Construction on a road link in Perth, Scotland, came to an abrupt halt recently after workers hit upon an unusual archaeological find: a Pictish stone engraved with a large-nosed, weapon-wielding warrior.

As Alison Campsie reports for The Scotsman, archaeologists who were called in to examine the relic believe that it is around 1,500 years old. The carving shows a figure who appears to be clad in a cloak and shoes. He clutches a spear in one hand and what appears to be a club or a staff in the other. The spear is consistent with weapons used during the mid-first millennium A.D., according to Campsie.

Things start to get really interesting with the figure’s hair, which is shaved at the front—and the front only. Because parts of the carving have eroded over time, the figure’s face is partially obscured. But his nose appears to be quite substantial.

Similar designs have surfaced in other areas of Scotland, but never in Perth. In fact, according to Melanie Bonn of the Daily Record, there are no other known Pictish archaeological sites in the immediate vicinity of where the stone carving was discovered.

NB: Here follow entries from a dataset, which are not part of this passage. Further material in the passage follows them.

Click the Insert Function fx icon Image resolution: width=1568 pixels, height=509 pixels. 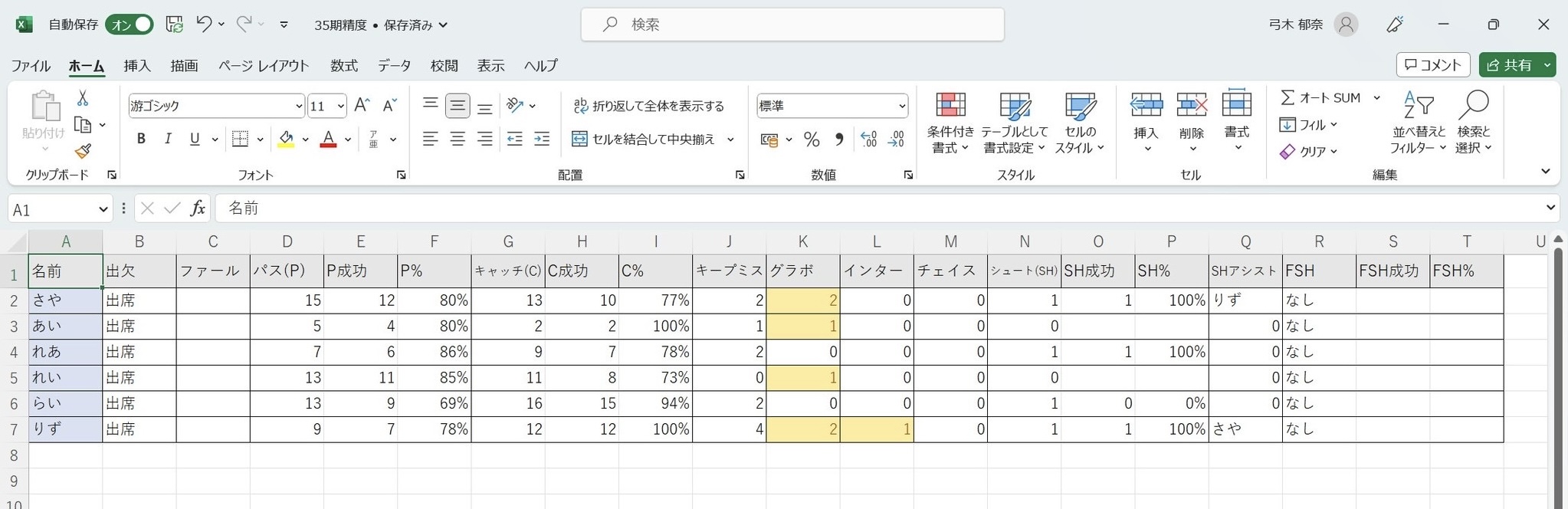[198, 209]
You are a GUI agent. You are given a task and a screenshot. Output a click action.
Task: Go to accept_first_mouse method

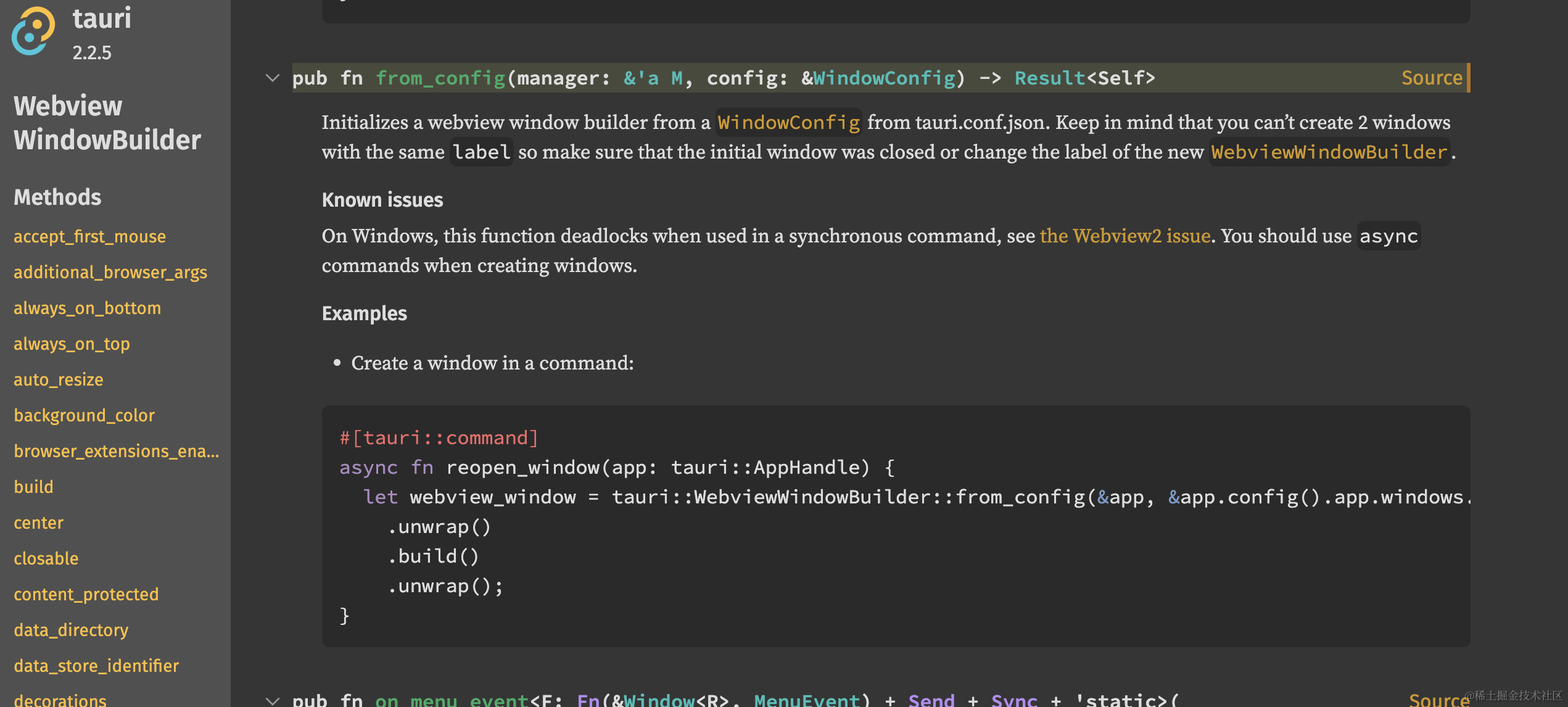click(x=89, y=237)
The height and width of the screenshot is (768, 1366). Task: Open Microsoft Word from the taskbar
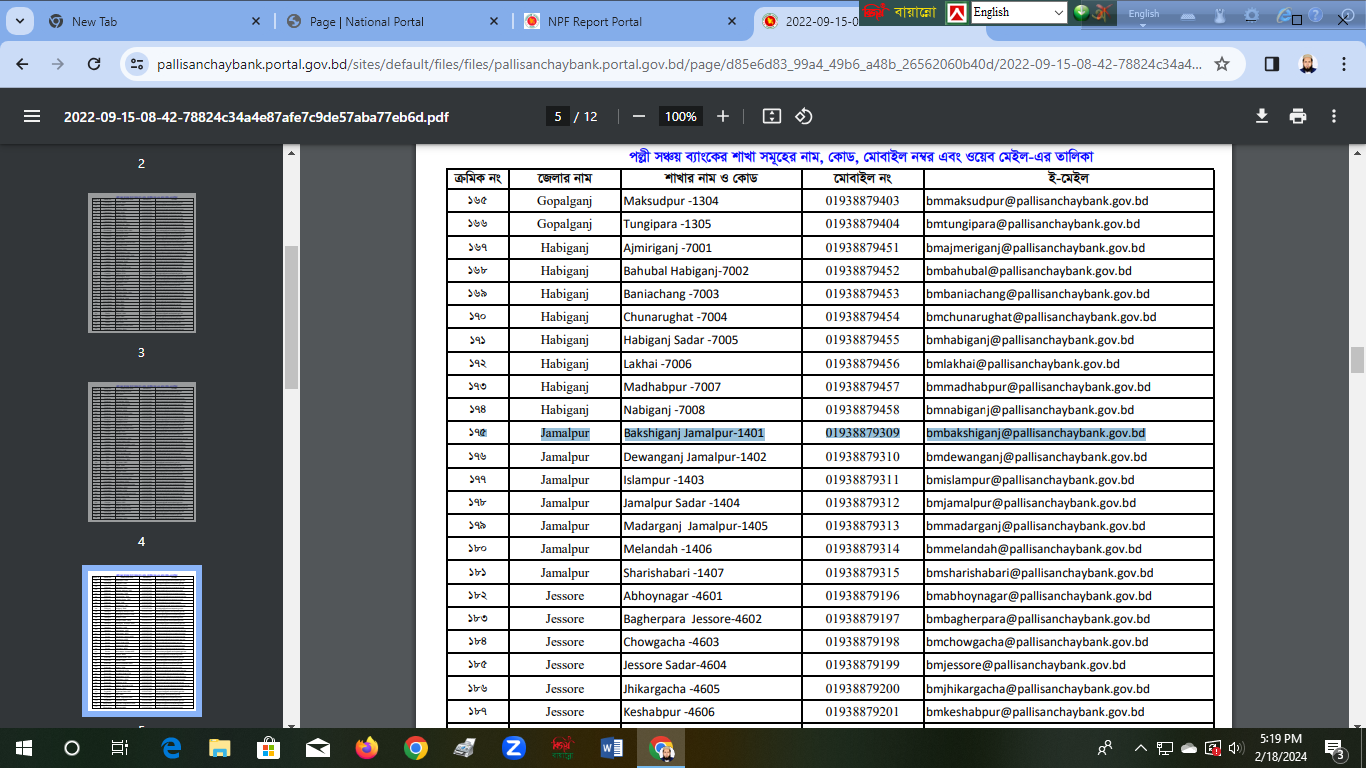point(611,748)
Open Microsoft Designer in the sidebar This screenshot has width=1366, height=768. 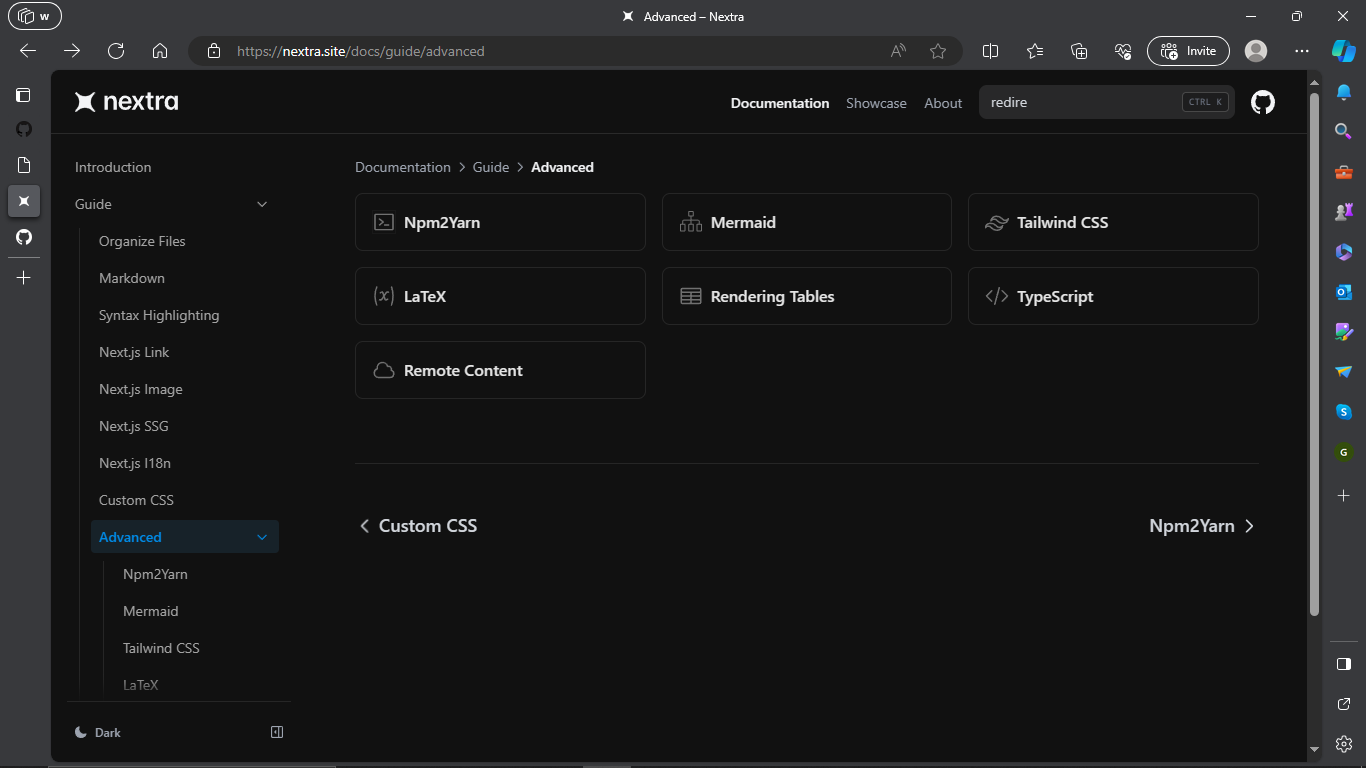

“It really is a splendid new find,” Mark Hall of the Perth Museum and Art Gallery, who was on hand to identify the stone, tells Bonn. “It is a huge figure that has a grotesque head and is carrying at least one weapon—these are more commonly found further north around the Aberdeenshire area.”

The Picts, a confederation of diverse tribes in northern Scotland, are perhaps best known for their clashes with the ancient Romans. They left behind hundreds of rock carvings adorned with elaborate symbols that are not fully understood by researchers, and the meaning of the recently discovered carving is likewise obscure. According to Campsie, however, experts have speculated that it may have been used to warn travelers that they were about to enter the property of a high-ranking individual. As a result, the stone may “signal… the importance of the area in Pictish times,” David Strachan of the Perth and Kinross Heritage Trust says in a statement.

Hall echoes that thought, writing in an initial assessment for the museum's records that he sees the carving as "defining the approach to the center or some aspect of the zoning of that landscape." Whether the carving was intended to indicate a local or regional lord's property or to point where where "social gatherings took place of ritual significance," or even a combination of those two events is unclear.

Researchers are currently at work examining the stone. When they are through, the large-nosed carving will be placed in a museum for all to see.